I have been trying to establish my endpoint through AWS. I tested handler.py locally, and it works just fine. but the deployment keeps failing by getting FileNotFoundError. Why can’t it read the files correctly here?
My repo structure:
├── floortrans
│ ├── loaders ...
│ ├── losses ...
│ └── models
| ├── __init__.py
| ├── hg_furukawa_original.py
| ├── model_1427.pth # model weights1, git-lfs
| |__ model_1427.py
├── model_best_val_loss_var.pkl # model weights2, git-lfs
├── requirements.txt
└── handler.py
Error Msg from logs:
dbnn7 2023-03-18T23:43:30.638Z File "/repository/floortrans/models/hg_furukawa_original.py", line 238, in init_weights
dbnn7 2023-03-18T23:43:30.638Z File "/repository/handler.py", line 74, in __init__
dbnn7 2023-03-18T23:43:30.638Z FileNotFoundError: [Errno 2] No such file or directory: './floortrans/models/model_1427.pth'
dbnn7 2023-03-18T23:43:30.638Z File "/opt/conda/lib/python3.9/site-packages/torch/serialization.py", line 594, in load
dbnn7 2023-03-18T23:43:30.638Z Traceback (most recent call last):
dbnn7 2023-03-18T23:43:30.638Z super(_open_file, self).__init__(open(name, mode))
dbnn7 2023-03-18T23:43:30.638Z File "/opt/conda/lib/python3.9/site-packages/torch/serialization.py", line 230, in _open_file_like
dbnn7 2023-03-18T23:43:30.638Z File "/app/./webservice_starlette.py", line 56, in some_startup_task
dbnn7 2023-03-18T23:43:30.638Z await self._router.startup()
dbnn7 2023-03-18T23:43:30.638Z File "/opt/conda/lib/python3.9/site-packages/starlette/routing.py", line 671, in lifespan
dbnn7 2023-03-18T23:43:30.638Z return _open_file(name_or_buffer, mode)
dbnn7 2023-03-18T23:43:30.638Z custom_pipeline = handler.EndpointHandler(model_dir)
dbnn7 2023-03-18T23:43:30.638Z File "/opt/conda/lib/python3.9/site-packages/starlette/routing.py", line 566, in __aenter__
dbnn7 2023-03-18T23:43:30.639Z Application startup failed.
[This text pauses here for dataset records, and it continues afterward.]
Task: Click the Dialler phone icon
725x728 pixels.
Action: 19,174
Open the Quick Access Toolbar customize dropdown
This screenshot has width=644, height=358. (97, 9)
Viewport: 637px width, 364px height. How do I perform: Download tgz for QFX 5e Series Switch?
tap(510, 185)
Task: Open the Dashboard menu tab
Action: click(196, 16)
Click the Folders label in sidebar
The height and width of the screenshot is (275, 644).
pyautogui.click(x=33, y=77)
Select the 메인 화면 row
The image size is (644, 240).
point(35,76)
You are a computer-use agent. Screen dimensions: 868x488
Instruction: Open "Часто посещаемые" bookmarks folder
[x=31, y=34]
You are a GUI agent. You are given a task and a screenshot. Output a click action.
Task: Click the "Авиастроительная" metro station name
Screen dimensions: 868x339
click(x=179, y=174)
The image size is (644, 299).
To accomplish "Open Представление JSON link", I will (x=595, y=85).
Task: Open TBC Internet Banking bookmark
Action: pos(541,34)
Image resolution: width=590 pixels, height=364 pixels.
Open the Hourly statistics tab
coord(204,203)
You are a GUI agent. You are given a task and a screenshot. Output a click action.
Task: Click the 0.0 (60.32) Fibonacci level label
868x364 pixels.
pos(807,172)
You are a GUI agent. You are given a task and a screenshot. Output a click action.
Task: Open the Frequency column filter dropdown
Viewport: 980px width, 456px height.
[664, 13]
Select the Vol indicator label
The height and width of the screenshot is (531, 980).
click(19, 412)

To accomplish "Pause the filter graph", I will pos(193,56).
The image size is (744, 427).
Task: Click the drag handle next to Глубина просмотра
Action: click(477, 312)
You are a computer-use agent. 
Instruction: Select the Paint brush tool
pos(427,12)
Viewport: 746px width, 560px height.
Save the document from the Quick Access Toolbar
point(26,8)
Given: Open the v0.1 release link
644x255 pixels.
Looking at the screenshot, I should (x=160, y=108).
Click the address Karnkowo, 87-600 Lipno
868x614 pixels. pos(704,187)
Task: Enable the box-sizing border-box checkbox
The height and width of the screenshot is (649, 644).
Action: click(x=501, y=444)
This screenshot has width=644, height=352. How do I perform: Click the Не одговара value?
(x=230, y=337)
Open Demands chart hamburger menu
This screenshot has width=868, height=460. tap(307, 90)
Exiting.
Handler.py :
class EndpointHandler:
def __init__(self, path="."):
# load the model
device, split, model = load_model()
self.model = model
self.device = device
self.split = split
def __call__(self, data: Any) -> List[List[Dict[str, float]]]:
inputs = data.pop("inputs", data)
coors_info= get_Image_Seg(inputs, self.device, self.split, self.model)
return coors_info
Another question: Isn’t there anyway to reboot my endpoint so that I can test my model changes, or do I have to delete it and recreate another one each time?